WORK TO COMPLETE —
Take from the records below each line that holds "will".

Dataset entries:
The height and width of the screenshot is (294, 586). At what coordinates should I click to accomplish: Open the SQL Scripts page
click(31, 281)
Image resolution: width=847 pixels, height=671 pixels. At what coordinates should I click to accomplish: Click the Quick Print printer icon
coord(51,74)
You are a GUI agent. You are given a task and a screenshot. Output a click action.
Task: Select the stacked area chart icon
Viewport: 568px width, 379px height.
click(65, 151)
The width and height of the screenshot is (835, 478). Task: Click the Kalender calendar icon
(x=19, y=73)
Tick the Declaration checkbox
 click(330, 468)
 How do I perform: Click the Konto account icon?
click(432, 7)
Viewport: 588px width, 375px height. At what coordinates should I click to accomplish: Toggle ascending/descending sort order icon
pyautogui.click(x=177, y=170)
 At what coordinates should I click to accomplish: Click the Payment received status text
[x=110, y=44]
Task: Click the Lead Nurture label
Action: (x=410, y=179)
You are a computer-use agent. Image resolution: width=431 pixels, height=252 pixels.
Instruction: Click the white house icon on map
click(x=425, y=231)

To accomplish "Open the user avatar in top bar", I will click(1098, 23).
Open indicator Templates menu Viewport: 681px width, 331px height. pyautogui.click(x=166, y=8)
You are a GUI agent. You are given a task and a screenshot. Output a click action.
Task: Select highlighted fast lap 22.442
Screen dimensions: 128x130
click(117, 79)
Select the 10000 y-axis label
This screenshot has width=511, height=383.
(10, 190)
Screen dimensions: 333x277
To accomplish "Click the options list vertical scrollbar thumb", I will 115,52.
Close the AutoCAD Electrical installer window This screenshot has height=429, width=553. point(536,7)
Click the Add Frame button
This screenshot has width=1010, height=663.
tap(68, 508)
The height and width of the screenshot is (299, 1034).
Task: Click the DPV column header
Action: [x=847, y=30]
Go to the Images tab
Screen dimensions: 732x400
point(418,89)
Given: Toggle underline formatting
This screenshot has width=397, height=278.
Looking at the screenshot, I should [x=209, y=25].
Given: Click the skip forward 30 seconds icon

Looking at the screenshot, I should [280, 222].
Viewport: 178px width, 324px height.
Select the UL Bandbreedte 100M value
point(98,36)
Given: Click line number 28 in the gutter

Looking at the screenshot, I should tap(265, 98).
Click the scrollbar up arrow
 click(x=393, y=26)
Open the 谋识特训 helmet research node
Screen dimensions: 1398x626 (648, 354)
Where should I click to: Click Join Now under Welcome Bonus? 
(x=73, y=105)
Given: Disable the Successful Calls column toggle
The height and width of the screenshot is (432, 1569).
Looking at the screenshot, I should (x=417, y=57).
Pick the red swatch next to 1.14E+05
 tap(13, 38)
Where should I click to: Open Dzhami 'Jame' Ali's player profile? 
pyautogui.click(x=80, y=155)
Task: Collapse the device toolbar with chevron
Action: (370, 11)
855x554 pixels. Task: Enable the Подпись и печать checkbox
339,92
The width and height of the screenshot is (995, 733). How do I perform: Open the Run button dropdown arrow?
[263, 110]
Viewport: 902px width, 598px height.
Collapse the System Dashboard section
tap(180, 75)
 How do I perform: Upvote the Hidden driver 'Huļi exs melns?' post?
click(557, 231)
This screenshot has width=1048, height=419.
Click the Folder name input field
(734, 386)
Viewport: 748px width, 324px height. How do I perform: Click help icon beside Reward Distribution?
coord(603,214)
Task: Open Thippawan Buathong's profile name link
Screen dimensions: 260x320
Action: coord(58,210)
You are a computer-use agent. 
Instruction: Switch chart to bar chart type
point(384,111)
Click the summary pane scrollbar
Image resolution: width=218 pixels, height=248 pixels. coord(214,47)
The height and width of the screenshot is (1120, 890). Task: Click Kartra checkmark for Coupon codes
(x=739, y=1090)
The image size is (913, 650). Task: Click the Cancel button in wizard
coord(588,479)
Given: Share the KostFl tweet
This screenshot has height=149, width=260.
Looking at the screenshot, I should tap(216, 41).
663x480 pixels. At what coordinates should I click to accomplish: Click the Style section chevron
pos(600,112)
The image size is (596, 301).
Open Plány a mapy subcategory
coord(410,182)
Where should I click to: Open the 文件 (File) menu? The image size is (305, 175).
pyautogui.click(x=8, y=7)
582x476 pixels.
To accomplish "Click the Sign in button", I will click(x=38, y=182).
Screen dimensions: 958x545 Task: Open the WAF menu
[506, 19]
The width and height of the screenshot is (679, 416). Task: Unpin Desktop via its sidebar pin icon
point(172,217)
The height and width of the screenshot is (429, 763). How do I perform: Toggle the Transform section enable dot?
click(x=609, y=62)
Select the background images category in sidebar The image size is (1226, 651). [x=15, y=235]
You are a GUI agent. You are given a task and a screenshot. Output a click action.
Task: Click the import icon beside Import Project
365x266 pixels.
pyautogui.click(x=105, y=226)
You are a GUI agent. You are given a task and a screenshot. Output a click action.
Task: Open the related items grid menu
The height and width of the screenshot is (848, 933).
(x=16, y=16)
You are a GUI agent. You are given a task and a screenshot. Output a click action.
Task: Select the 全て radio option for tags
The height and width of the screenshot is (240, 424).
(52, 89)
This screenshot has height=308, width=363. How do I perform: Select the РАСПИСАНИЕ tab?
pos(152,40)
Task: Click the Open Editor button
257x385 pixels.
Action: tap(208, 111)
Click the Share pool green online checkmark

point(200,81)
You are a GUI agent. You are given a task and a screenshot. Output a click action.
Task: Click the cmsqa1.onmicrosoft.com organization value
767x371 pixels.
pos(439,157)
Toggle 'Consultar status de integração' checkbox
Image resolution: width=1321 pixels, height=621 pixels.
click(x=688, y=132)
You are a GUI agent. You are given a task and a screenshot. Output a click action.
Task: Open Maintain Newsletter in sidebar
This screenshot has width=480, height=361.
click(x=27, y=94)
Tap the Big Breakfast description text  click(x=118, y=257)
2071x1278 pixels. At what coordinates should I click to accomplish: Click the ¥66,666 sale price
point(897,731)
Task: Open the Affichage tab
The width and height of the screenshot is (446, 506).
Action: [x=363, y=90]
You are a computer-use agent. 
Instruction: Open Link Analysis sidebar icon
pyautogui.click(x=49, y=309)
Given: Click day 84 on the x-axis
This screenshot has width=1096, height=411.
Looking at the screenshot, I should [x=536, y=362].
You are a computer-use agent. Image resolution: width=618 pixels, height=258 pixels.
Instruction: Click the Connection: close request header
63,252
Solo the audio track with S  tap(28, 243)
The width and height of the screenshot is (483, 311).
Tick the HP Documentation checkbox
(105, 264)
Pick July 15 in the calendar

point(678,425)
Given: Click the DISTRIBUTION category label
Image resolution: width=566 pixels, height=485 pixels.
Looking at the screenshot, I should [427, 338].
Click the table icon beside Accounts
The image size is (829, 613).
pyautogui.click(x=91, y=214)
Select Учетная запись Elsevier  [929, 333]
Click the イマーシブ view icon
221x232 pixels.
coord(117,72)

TASK RESULT —
To accomplish "Open the user avatar in top bar", I will click(1098, 23).
To accomplish "Click the options list vertical scrollbar thumb", I will 115,52.
To accomplish "Click the Sign in button", I will click(x=38, y=182).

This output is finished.